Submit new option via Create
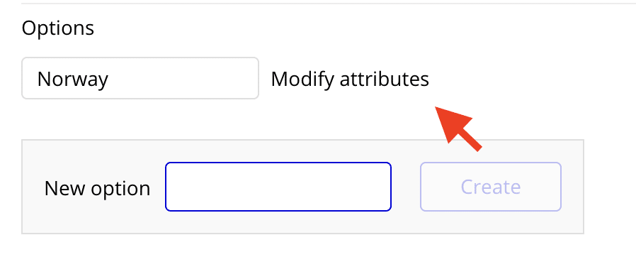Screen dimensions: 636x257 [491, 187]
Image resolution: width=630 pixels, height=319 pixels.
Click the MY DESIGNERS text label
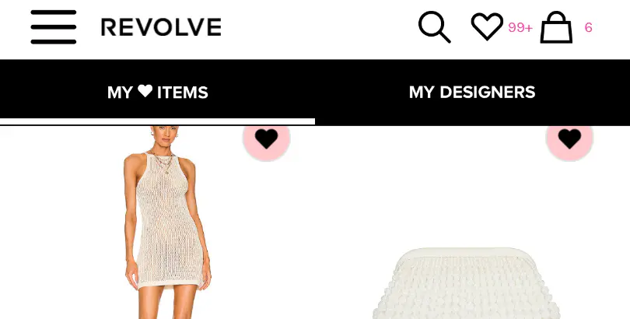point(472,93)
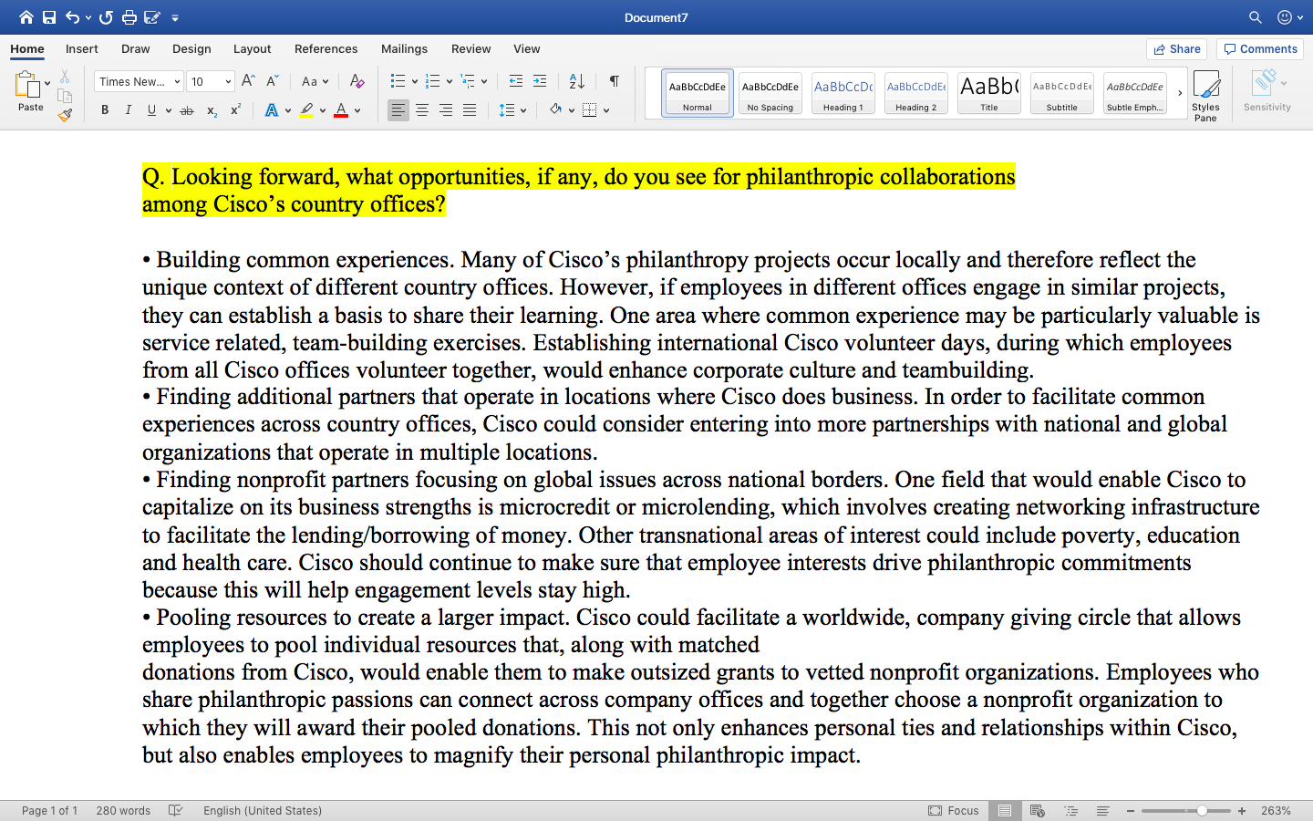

________________________________________

The entries must be written out again unchanged. Images are to be left out.

WRITTEN RESPONSE –
Submit new option via Create
Screen dimensions: 636x257 [491, 187]
Image resolution: width=630 pixels, height=319 pixels.
Click the MY DESIGNERS text label
point(472,93)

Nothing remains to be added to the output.